O corpo da vítima foi removido pela equipe da Funerária Campo Belo para o IML da cidade.
Um motorista de um Gol com placas de Campo Belo (MG) não resistiu aos ferimentos e morreu em um acidente na MG 369, Km 40 – há mais de 1 quilometro do trevo de Santana do Jacaré (MG), na manhã desta segunda-feira (10/06). Sebastião Pereira de 53 anos (morador de Campo Belo) voltava pra casa. O SAMU foi ao local, mas constatou o óbito da vítima. Segundo a Polícia Militar Rodoviária de Oliveira, o condutor seguia sentido Campo Belo e em uma curva acentuada perdeu o controle da direção e se chocou com um caminhão que seguia sentido Oliveira. O caminhão pertence à uma empresa instalada em Campo Belo e estava descarregado. Um diretor da empresa proprietária do caminhão, o chefe do transporte e o assessor de comunicação estiveram no local do acidente e deram total assistência durante os procedimentos.
De acordo com o sargento Wagner, o local é complexo, a curva é fechada. “Possivelmente um dos fatores que pode ter provocado o acidente fatal”, citou o policial
Ainda segundo ele, a PMR foi acionada às 07h20 da manhã desta segunda. “Mas este acidente pode ter sido registrado entre 07 ou 07h10. Chegamos e constatamos o óbito da vítima. O serviço pericial estava em andamento. O caminhão seguia sentido Oliveira e o carro fazia o trajeto contrário”, acrescentou o sargento Wagner da Polícia Militar Rodoviária que atendeu a ocorrência.
O corpo de bombeiros da cidade de Formiga atendeu a ocorrência. Segundo o sargento Miller a informação era que a vítima estava presa às ferragens. “Atendemos a região de Campo Belo. Recebemos o chamado informando o óbito da vítima, mas era necessário o desencarceramento da vítima”, acrescento o sargento militar.

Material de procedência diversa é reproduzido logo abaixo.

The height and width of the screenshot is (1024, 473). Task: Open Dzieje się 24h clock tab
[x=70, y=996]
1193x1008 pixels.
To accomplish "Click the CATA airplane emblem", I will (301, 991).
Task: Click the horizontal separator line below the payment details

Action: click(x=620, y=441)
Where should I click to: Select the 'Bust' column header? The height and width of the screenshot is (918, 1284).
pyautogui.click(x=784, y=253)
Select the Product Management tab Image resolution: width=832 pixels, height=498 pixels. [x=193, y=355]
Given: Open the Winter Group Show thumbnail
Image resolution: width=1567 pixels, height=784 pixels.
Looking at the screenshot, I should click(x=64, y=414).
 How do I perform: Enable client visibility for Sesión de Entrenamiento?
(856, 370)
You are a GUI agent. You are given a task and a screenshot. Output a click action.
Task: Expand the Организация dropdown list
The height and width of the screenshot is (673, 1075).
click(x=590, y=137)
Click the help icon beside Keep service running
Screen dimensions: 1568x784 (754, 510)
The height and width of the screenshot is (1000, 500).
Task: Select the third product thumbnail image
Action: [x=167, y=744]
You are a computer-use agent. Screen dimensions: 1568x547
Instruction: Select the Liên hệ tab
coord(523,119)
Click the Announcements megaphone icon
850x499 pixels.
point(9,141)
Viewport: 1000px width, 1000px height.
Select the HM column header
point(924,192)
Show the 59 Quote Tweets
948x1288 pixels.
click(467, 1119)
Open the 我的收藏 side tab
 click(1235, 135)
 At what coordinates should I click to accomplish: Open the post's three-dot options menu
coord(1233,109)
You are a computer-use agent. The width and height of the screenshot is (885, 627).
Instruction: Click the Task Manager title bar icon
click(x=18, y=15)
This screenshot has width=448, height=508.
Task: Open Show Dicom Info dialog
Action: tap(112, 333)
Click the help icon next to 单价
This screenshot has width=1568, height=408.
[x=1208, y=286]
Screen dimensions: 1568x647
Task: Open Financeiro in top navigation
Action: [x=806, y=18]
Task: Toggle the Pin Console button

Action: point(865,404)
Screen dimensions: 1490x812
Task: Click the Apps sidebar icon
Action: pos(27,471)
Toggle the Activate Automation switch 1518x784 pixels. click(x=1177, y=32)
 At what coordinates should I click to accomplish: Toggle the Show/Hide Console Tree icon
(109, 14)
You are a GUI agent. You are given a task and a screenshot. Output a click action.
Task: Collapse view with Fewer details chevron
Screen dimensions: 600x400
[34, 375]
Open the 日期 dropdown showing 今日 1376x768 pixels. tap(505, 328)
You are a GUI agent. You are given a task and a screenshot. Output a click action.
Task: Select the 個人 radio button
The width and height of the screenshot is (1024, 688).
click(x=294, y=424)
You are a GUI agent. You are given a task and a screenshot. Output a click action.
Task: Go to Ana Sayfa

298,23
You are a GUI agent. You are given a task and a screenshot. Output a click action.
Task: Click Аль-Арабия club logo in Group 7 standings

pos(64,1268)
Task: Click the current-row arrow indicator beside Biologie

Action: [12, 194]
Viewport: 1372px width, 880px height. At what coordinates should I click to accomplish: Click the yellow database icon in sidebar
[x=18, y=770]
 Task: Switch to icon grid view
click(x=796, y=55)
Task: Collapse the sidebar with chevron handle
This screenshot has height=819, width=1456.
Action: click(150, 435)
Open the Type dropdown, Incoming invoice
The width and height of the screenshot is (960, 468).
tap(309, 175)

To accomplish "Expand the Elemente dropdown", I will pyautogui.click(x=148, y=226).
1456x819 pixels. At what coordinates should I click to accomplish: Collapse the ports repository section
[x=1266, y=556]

A rodovia é estreita e apresenta muito perigo aos motoristas. Já foram registrados diversos acidentes fatais. Amador Freire tem uma propriedade próximo ao local e disse que o pai dele, antes de falecer, cedeu ao órgão competente uma parte do terreno para que houvesse uma obra de ampliação do trecho. “Há 4 anos, antes do meu pai falecer, ele doou ao DNIT uma parte do nosso terreno para que melhorias fossem feitas. O trecho é crítico. Há inúmeras cruzes que registram o número de mortes neste local. Até quando continuará ceifando vidas? Nada foi feito até o momento”, questionou o empresário.